Курбатов не нашелся, что сказать, а может быть, и говорить ничего не надо: разве смягчишь или скрасишь жалкой ложью то грозное и неминуемое, что надвигалось на Виктора?
Сидел молча. Надо было уже возвращаться домой, но так не хотелось расставаться с товарищем, которого — от правды не уйдешь — он видел в последний раз. Зачем-то начал рассказывать другу, как трудно и непривычно ему в комендатуре, где надо заниматься снабжением города хлебом и мясом, восстановлением шахт, ремонтом взорванной немцами электростанции.
Виктор равнодушно смотрел на друга потухшими глазами. Вместе с жизнью уходили от него обычные земные интересы. Он не понимал, как могут волновать Курбатова такие сущие пустяки, как хлеб, свет, вода…
От внезапного далекого артиллерийского залпа заныли оконные стекла.
— Видать, не все еще навоевались! — выглянул в окно Курбатов и улыбнулся: — Старый вояка, а небесный гром за орудийный выстрел принял.
Только теперь он заметил, что день на исходе: давно пора в дорогу.
Пока распрощался с другом, пока поговорил с хирургом, который при вопросе о Мокееве только развел руками и указал на небо, что означало — уповать можно только на божью силу, на дворе начало темнеть. Грозовые удары гремели все ближе и ближе — небесный НП умело корректировал огонь.
Едва отъехали от госпиталя, как совсем стемнело и штурмовой, первый за всю весну, хлещущий ливень обрушился на мертвый город.
— Може, вернемось? — нерешительно предложил Очерет, хотя и сам не любил менять однажды принятое решение. — Бисова темряка, як у того арапа…
Утром Курбатову обязательно надо было прибыть в комендатуру, и он, понимая правоту Очерета, все же недовольно буркнул:
— Из города выберемся, там проще будет.
— Баба надвое казала! — угрюмо резюмировал Очерет, но спорить не стал, только сильно нажал на гудок, словно низким его рявканьем можно разогнать темень.

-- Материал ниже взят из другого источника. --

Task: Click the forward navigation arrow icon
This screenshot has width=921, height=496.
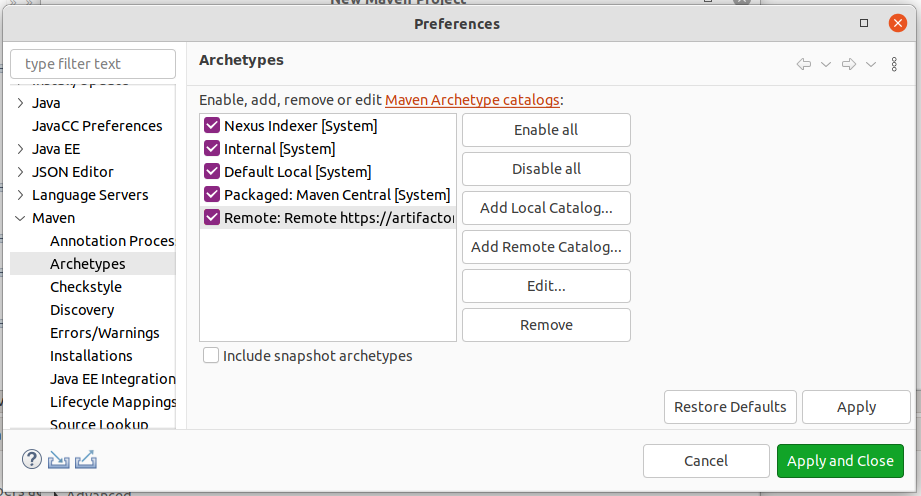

Проехали несколько улиц и окончательно убедились, что поступили безрассудно, пускаясь в путь в такую погоду. Мрак был густой, первозданный, без единого просвета и огонька. Только белые бешеные всплески молний на мгновение освещали безжизненные руины города, исполосованные водяными жгутами. Гремел гром, гремело кровельное железо, гремели вывески, ветер раскачивал и рушил обгоревшие стены и перекрытия. Порой казалось, что с боков и сзади раздаются выстрелы и что стреляют по ним. Очень могло быть! Кто знает, сколько недобитых гитлеровцев еще скрывается среди руин. Говорили же в госпитале, что каждое утро к ним доставляют не двух и не трех советских воинов, подбитых ночью на улицах города.
Вернуться в «хозяйство Вороновой»? Но как найдешь к нему дорогу в таком мраке? Спросить? Кого? Вокруг ни одного признака жизни.